Così il ferro ha risvegliato urgenze, desideri (etimologicamente “dalle stelle”) che hanno fatto espandere e perire civiltà, tirando fuori l’Uomo dal guscio materno e mandandolo a inseminare tutto il globo.
L’aratro di ferro, per quanto fallicamente controverso per le sacerdotesse, era più efficiente e strumento quindi di pace.
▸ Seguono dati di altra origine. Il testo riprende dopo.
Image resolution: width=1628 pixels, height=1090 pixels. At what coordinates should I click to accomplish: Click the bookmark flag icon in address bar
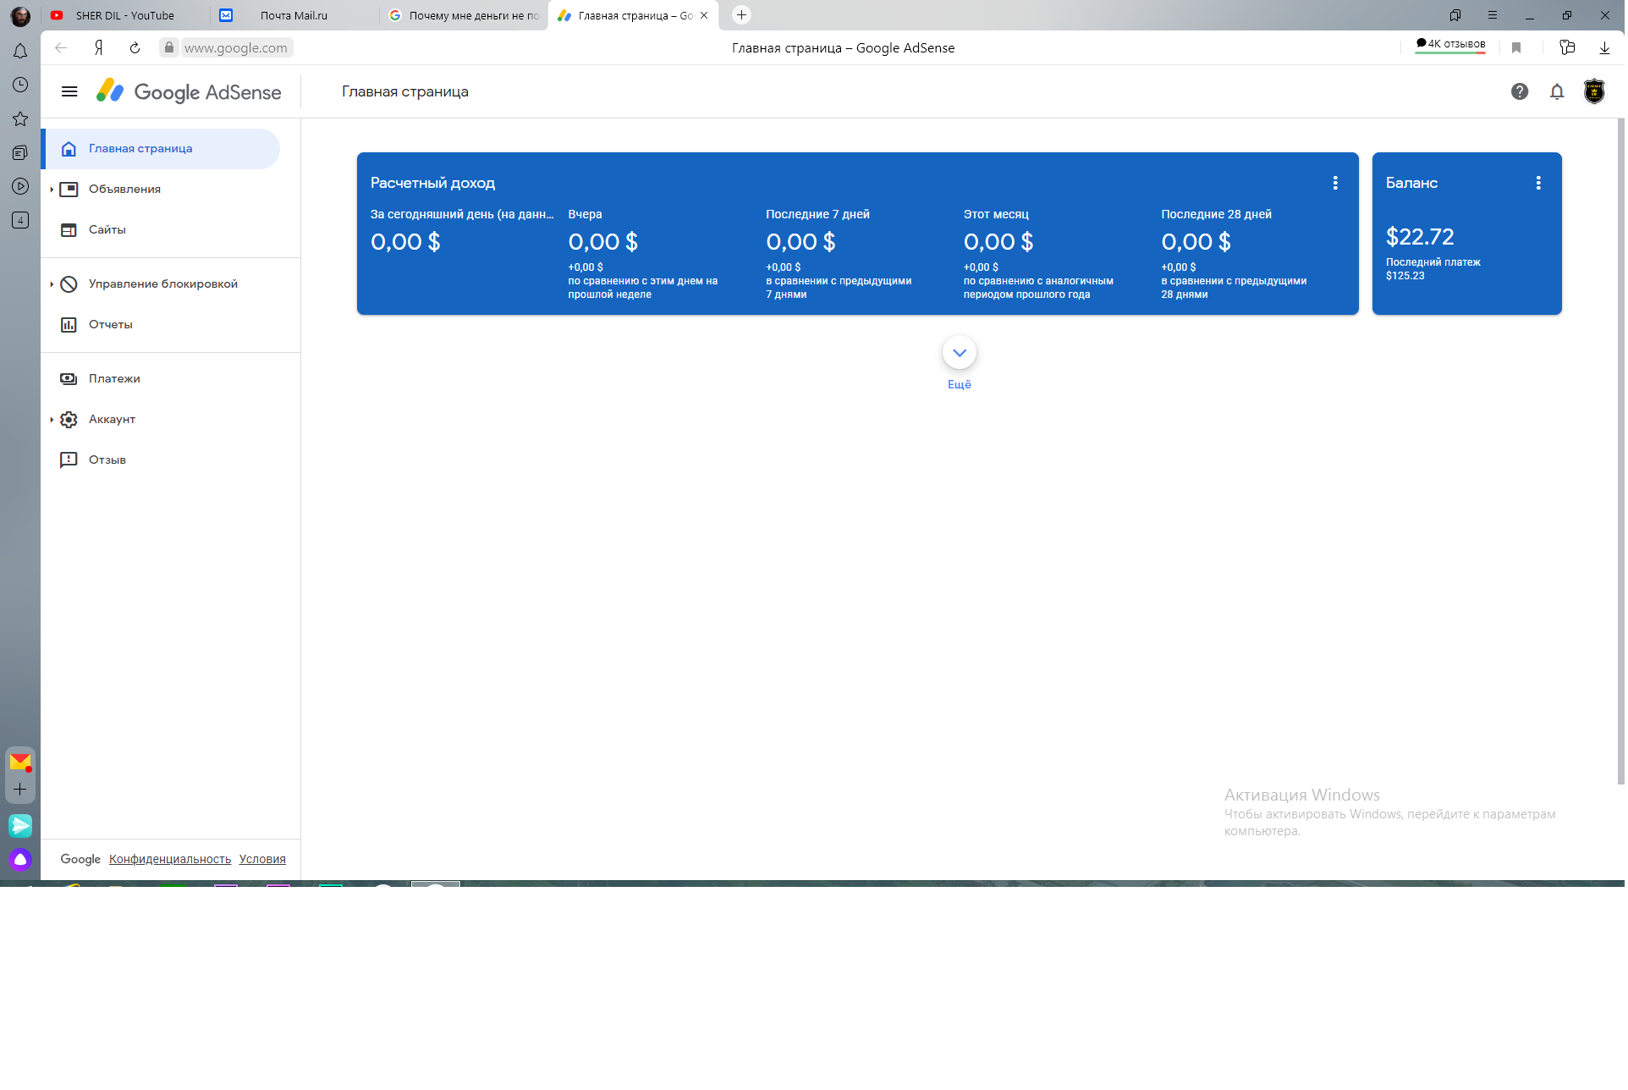1516,48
Tra i due fiumi, Tigri ed Eufrate, le grandi civiltà agricole, guerriere e sapienziali chiamavano la costellazione dell’Ariete: il Seminatore.

Ma ecco Amore

Non v’ha bella che resista
alla vista d’un cimiero;
cede a Marte iddio guerriero
fin la madre del’Amor.
Felice Romani, L’Elisir d’Amore

Il fascino della divisa, in amore, conta quanto il fascino della divisione, del contrasto. L’Ariete è guerriero anche in amore.MarsVenus
Il suo sentimento parte da un’urgenza. La sua corte è testarda e caparbia, deve far breccia nelle difese senza inganni. Più che sedurre deve conquistare, e lo fa per onestà e rispetto dell’oggetto della sua urgenza.
Non ci sarà inganno, non ci sarà mistificazione, non mi mimetizzerò, non punterò sulle cose in comune facendoti pensare alle fole delle anime gemelle. Il nostro destino sarà dato dai contrasti, come nelle pitture più impressionanti.
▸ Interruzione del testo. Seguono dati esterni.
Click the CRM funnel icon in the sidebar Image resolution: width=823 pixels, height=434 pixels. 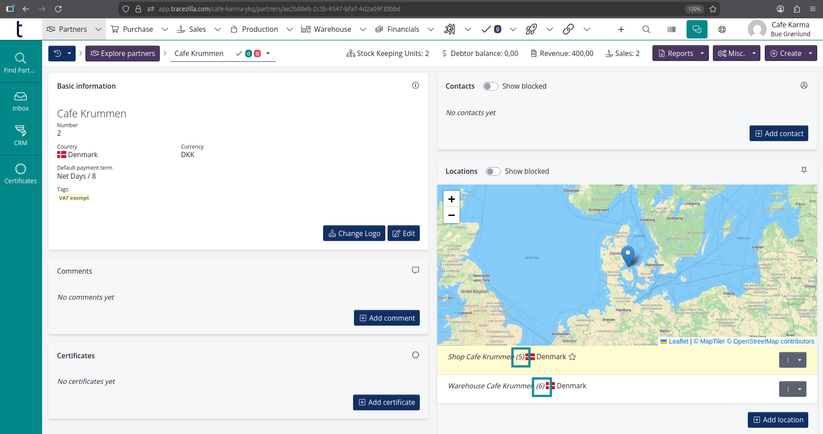[21, 135]
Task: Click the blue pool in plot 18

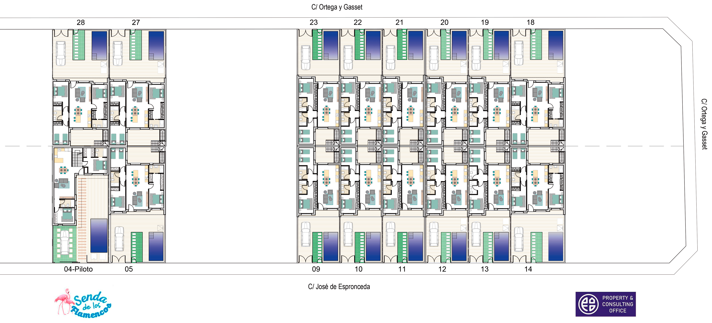Action: (556, 45)
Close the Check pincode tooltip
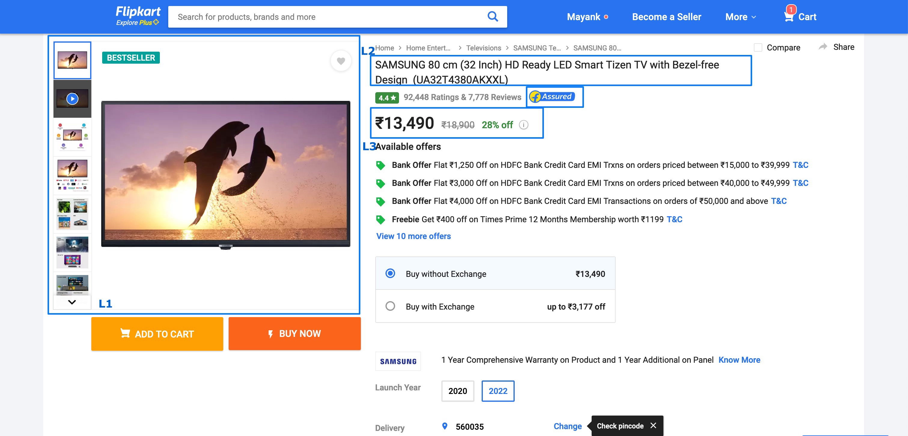 653,425
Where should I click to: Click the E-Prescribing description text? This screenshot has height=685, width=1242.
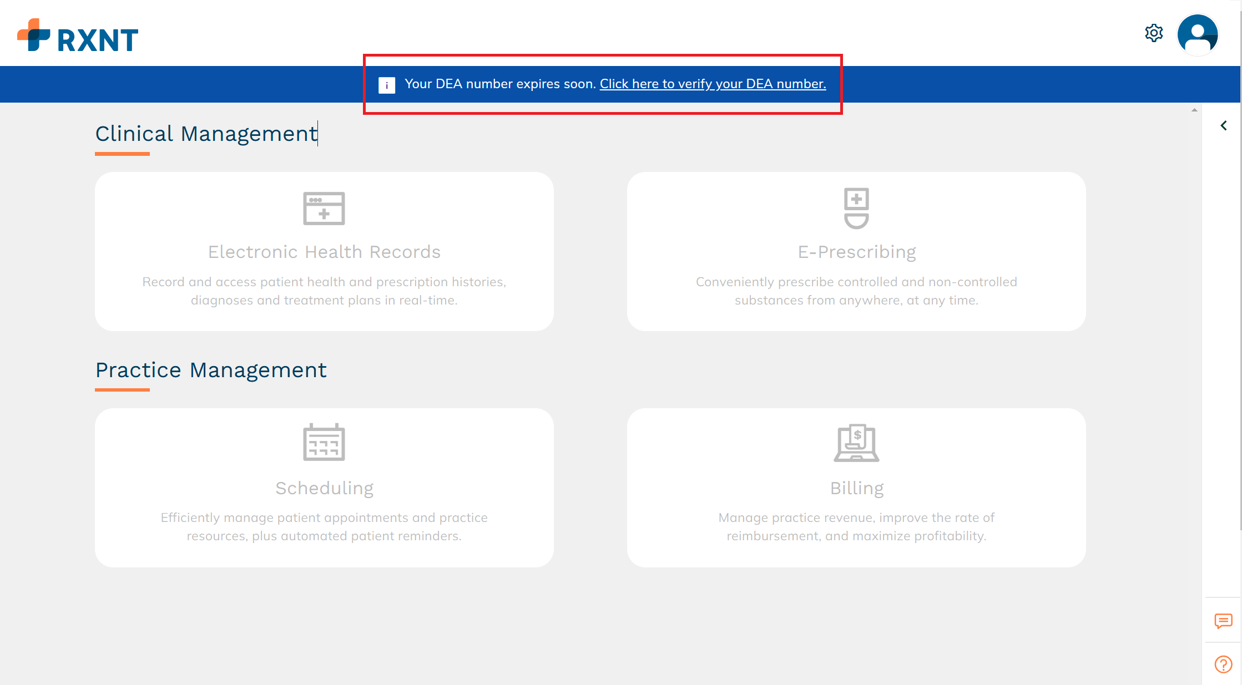(x=856, y=291)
Quando l’Ariete riesce poi a far breccia l’urgenza non si esaurisce, bisogna essere efficaci. L’efficienza per l’Ariete è fondamentale e la sua missione è la soddisfazione.
Chi viene conquistato da un Ariete immaturo rischia però di essere invaso dall’ingombrante montone marziale.
L’Ariete che ha invece maturato la spinta emancipatrice della sua natura ignea, che ha imparato ad amare la propria libertà invece di viverla con paura, sarà invece un esercito liberatore dalle proprie catene intime o sociali.
Ma l’Ariete però può anche essere conquistato, o peggio sedotto. L’Ariete innamorato diventa un inquieto ma fedele vassallo, l’arma del partner per affrontare i problemi quotidiani e straordinari. L’Ariete conquistato o sedotto rischia di essere frustrato da questa condizione di sudditanza, le catene non gli appartengono e lottare per l’oggetto delle sue urgenze è solo un palliativo.
L’ideale dell’Ariete in amore è l’alleanza. La complicità degli amanti alla conquista del mondo infame.